* **Task instructions**
An exact transcription of every record below is required, with the pictures left out.
***** Records for processing *****
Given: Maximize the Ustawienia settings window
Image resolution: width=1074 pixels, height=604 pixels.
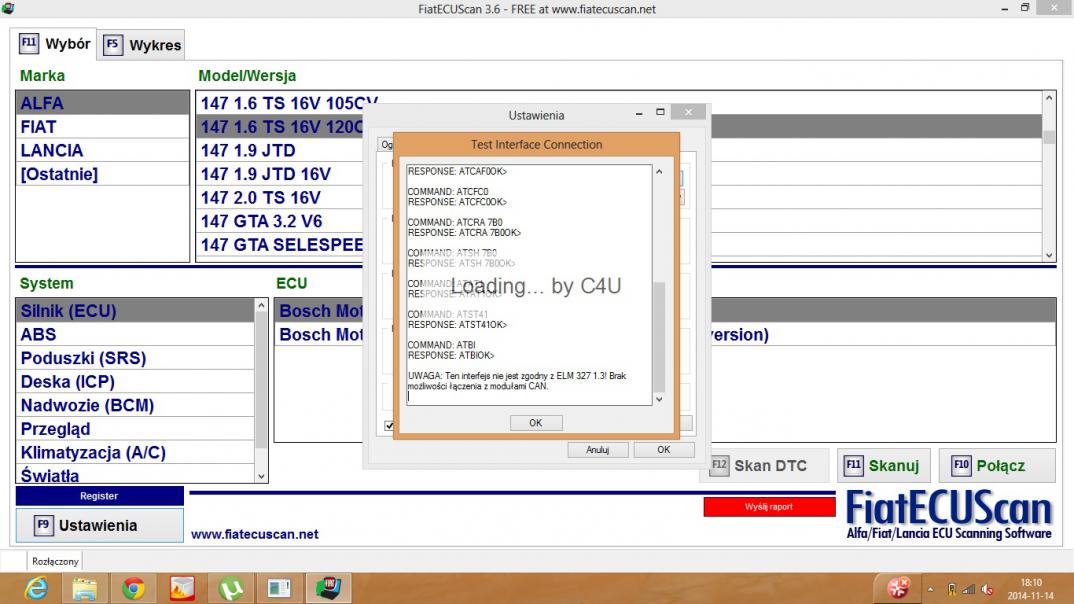Looking at the screenshot, I should (x=660, y=113).

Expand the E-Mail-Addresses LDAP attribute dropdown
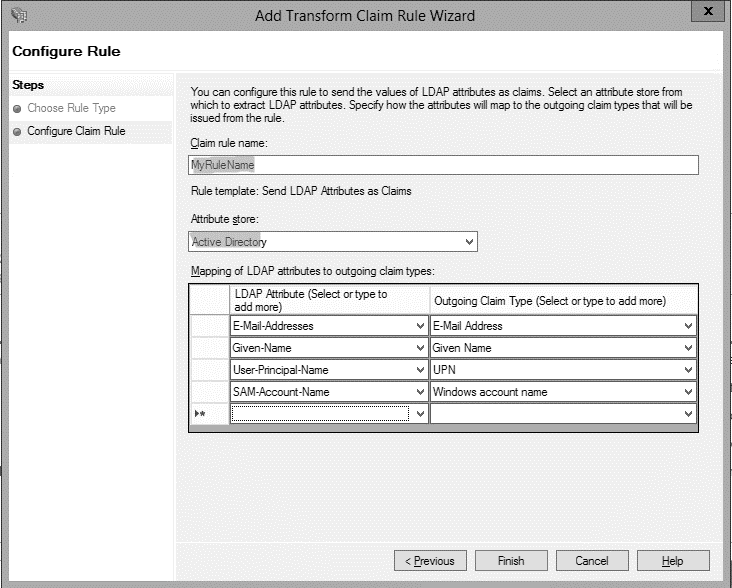pos(419,326)
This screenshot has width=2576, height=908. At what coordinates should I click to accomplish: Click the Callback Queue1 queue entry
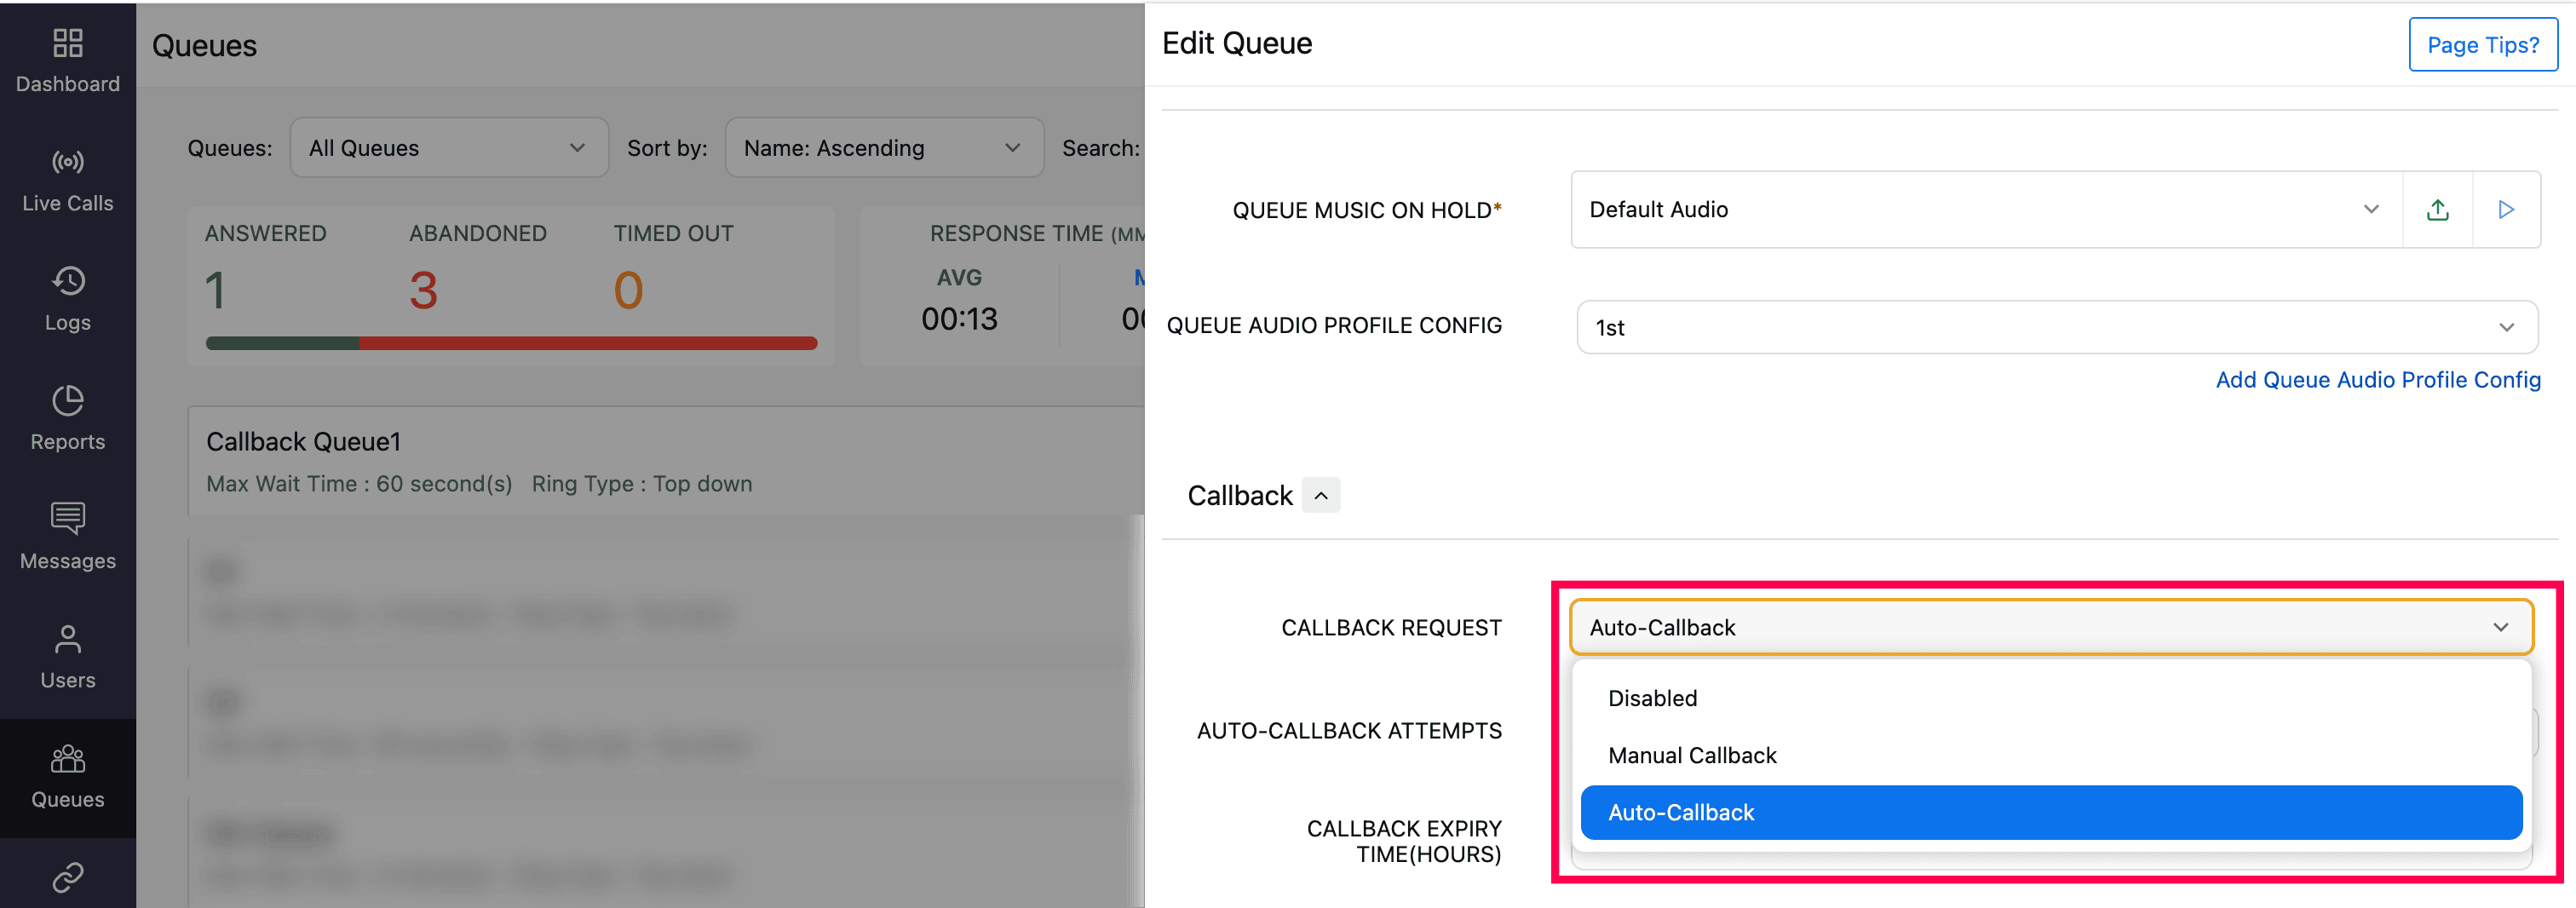click(x=303, y=442)
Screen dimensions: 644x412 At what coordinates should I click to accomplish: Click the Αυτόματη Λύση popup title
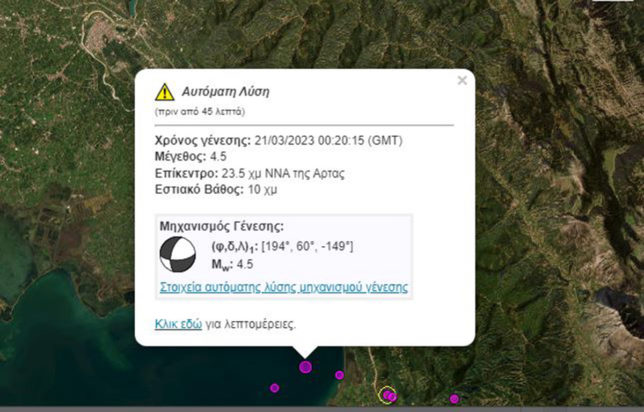225,91
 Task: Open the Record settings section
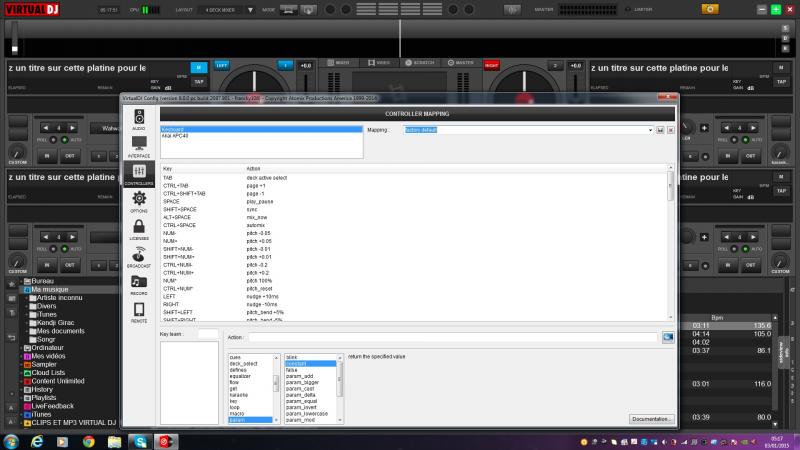click(139, 286)
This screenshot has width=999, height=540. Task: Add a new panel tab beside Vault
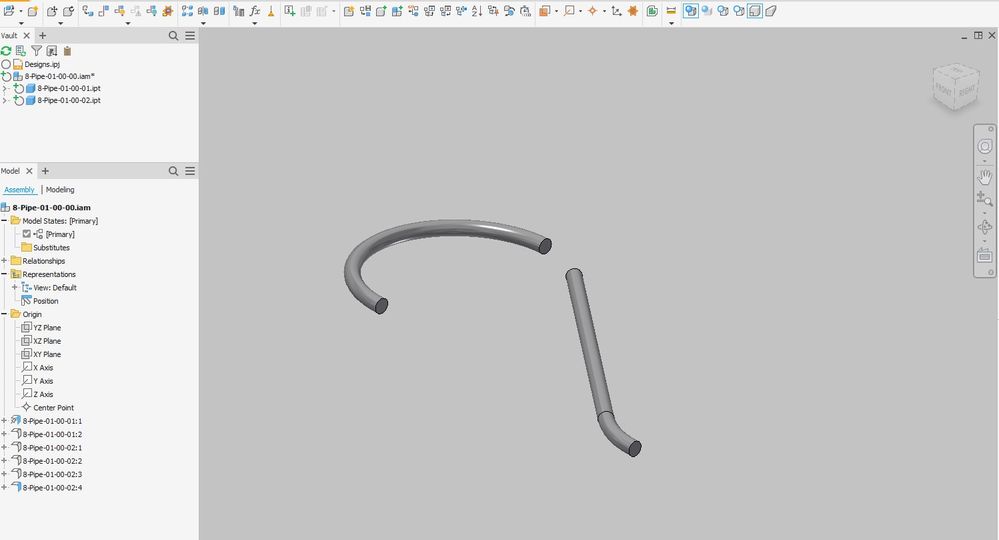[x=43, y=36]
*****
* **Task solution**
Given: Maximize the Ustawienia settings window
Image resolution: width=1074 pixels, height=604 pixels.
Looking at the screenshot, I should (x=660, y=113).

Expand the E-Mail-Addresses LDAP attribute dropdown
pos(419,326)
This screenshot has width=2576, height=908. At what coordinates should I click to accomplish: Click the Callback Queue1 queue entry
click(x=303, y=442)
Screen dimensions: 644x412 At what coordinates should I click to accomplish: Click the Αυτόματη Λύση popup title
225,91
 Task: Open the Record settings section
click(139, 286)
This screenshot has width=999, height=540. Task: Add a new panel tab beside Vault
[x=43, y=36]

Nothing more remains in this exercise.